俺、本当に大切な友達ができたんだな...。
俺はいつも誰かと遊びたくて、走り回りたくて、大声で笑ってみたかった。
銀と蒼太は、その全部を叶えさせてくれた。
あいつらには"ありがとう"じゃ、足りないな...。
今度は、俺があいつらの助けになる。
そして、唯....。
唯は...俺を認めてくれるか?
小さい頃は"君みたいになりたい"と思っていた。
でも今は違う。
俺は、"君の隣にいられる俺になりたい"。
昔から想っていたこの気持ちは、7年経った今でも変わらないから、だから俺は...!
「...ゆ、優也...なの?」
その声にハッとなって顔を上げると、髪を二つに結んだ女の子が立っていた。
「唯...。
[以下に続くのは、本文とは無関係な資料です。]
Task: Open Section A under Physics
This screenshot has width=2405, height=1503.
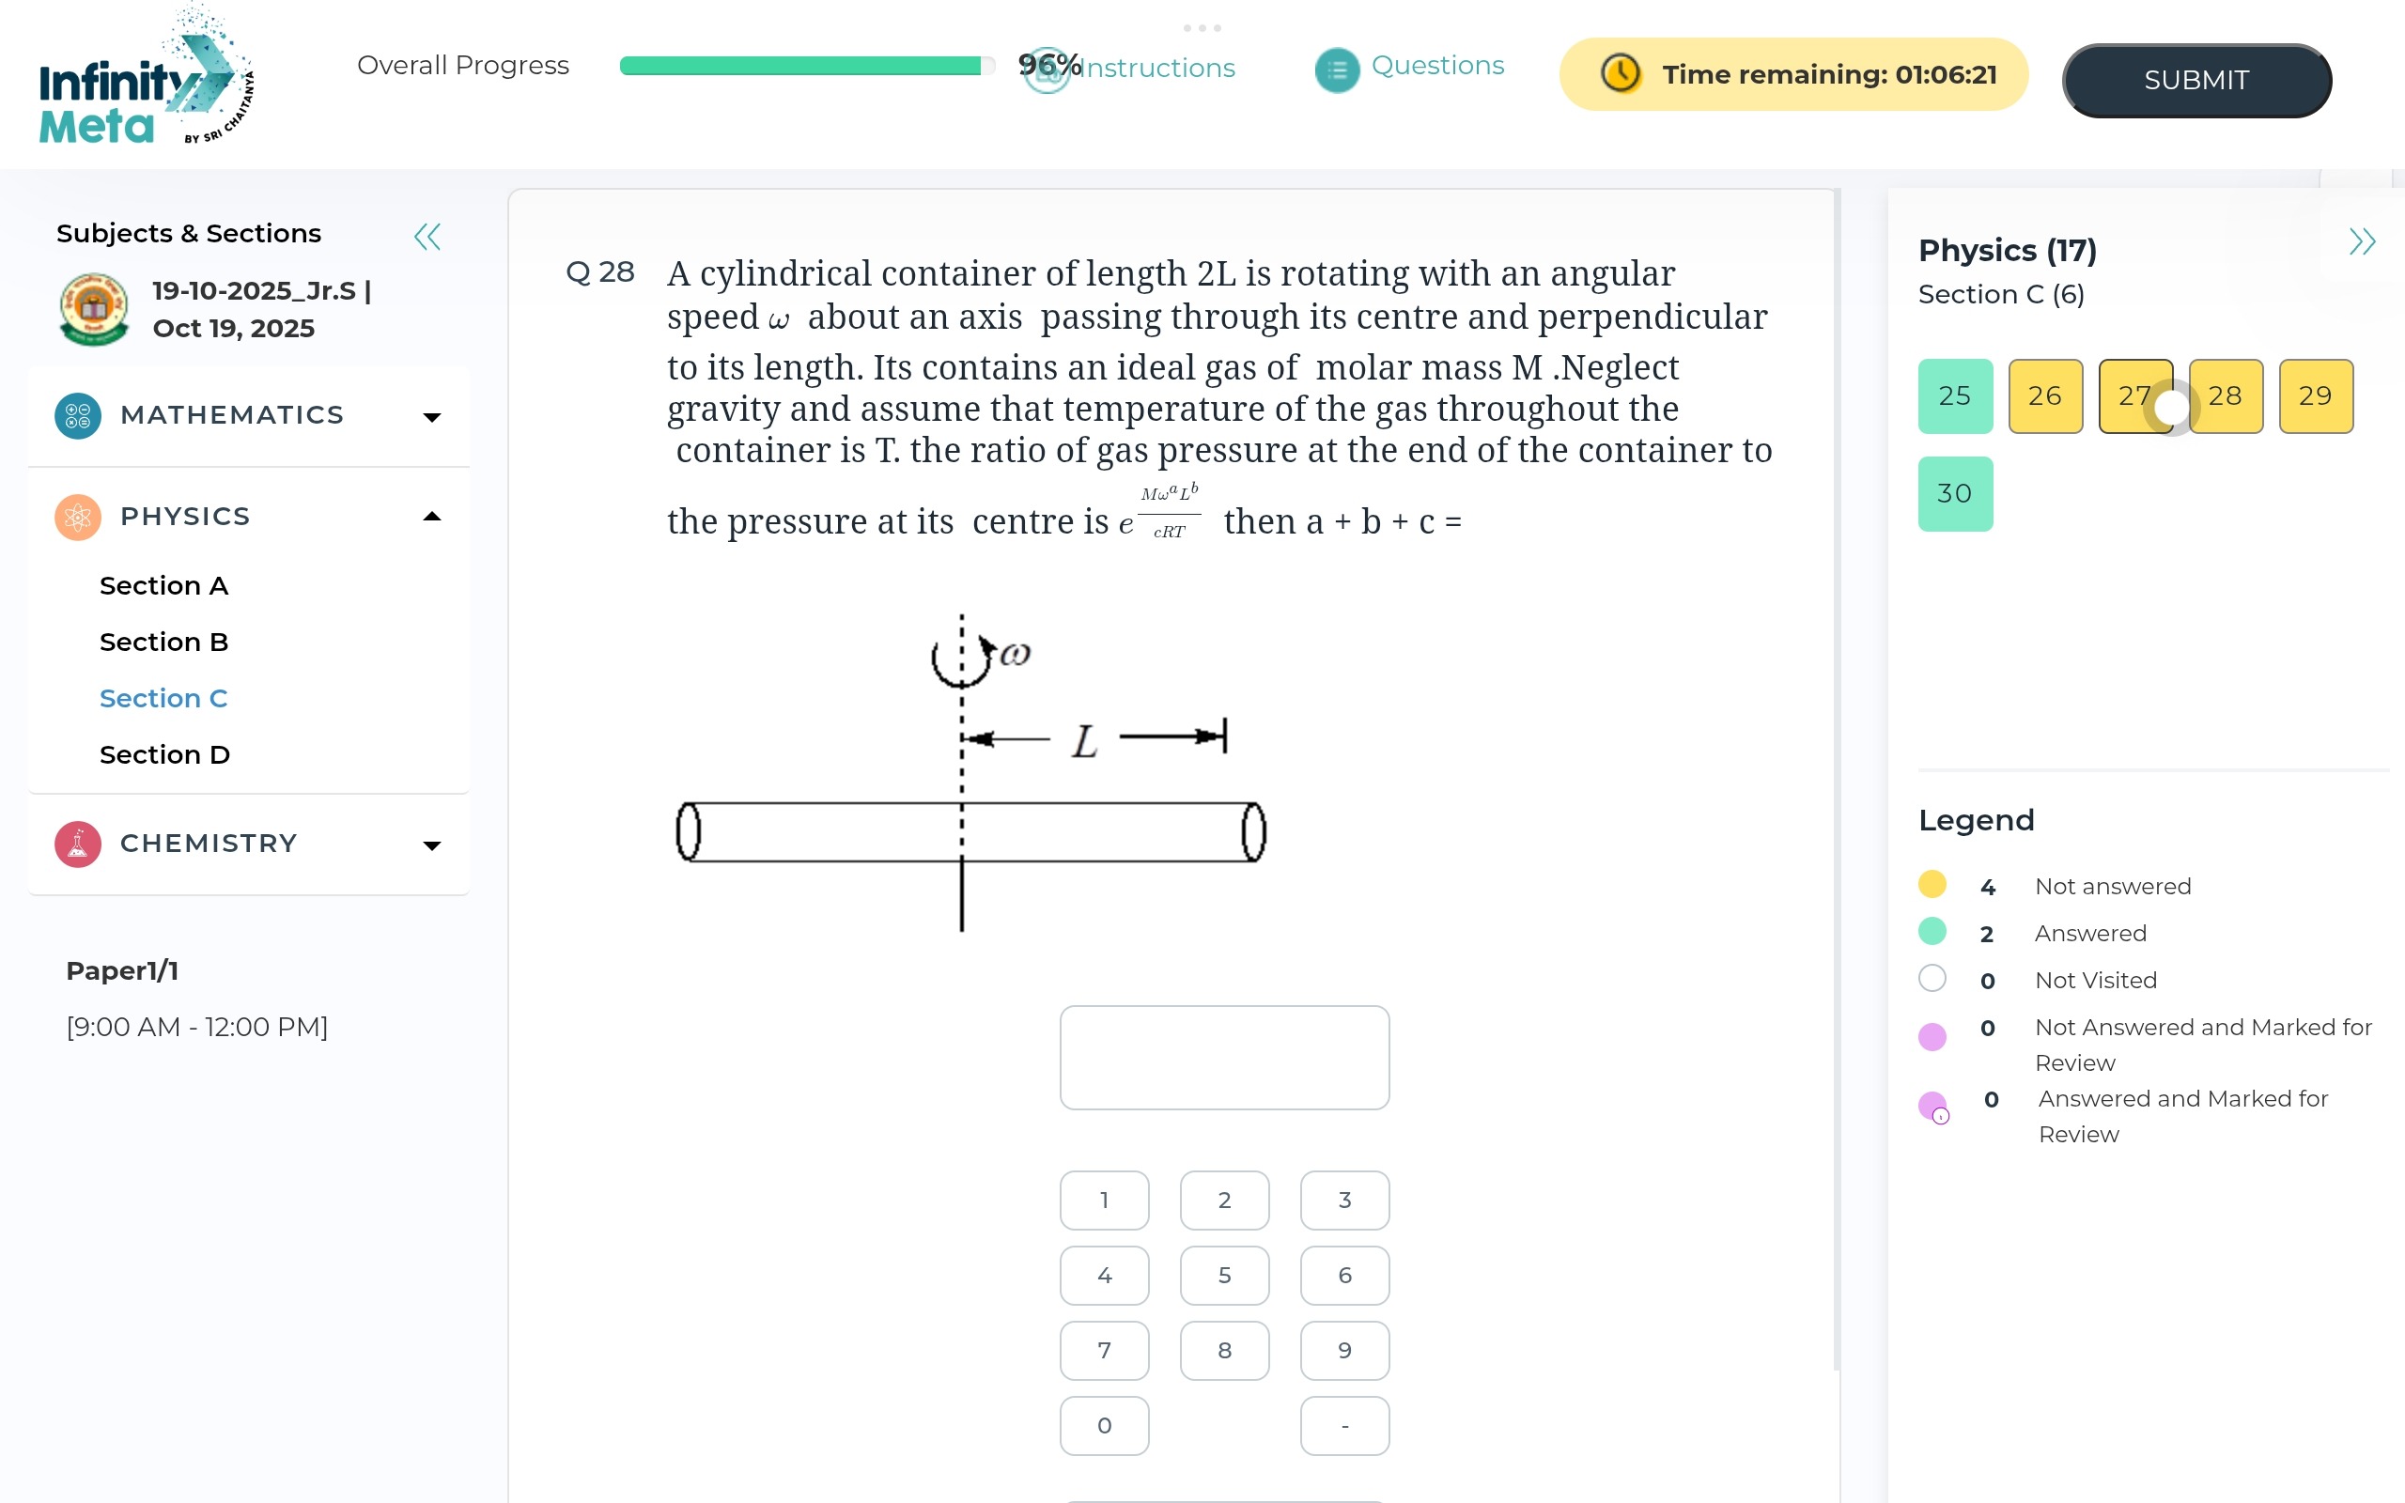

」
前教室で話していたときと髪形は違うけど、間違えるわけがない。
俺が待っていた。たった一人の女の子。
「えっと!そのっ...おはよう。」
「あ...うん。おはよ。」
挨拶を返すと、唯は前と同じようにスカートの裾をキュッと掴んだ。
それはまるで唯の心を表しているような気がした。
「「あのさっ!!あ...!」」
また声が重なった。
俺は俯いた状態で、目線だけ上げて唯を見た。
「...っ!?」
俺の目の前にいる唯の顔は、なぜか今にも泣きそうな顔をしていた。
「ゆ、唯...どうした?」
「!!な、なんでもないの!...えっと...その...」
「....っ!!」
唯の目から一筋の涙がこぼれた瞬間、俺は無意識に小さくて白い、唯の手を掴んで走りだした。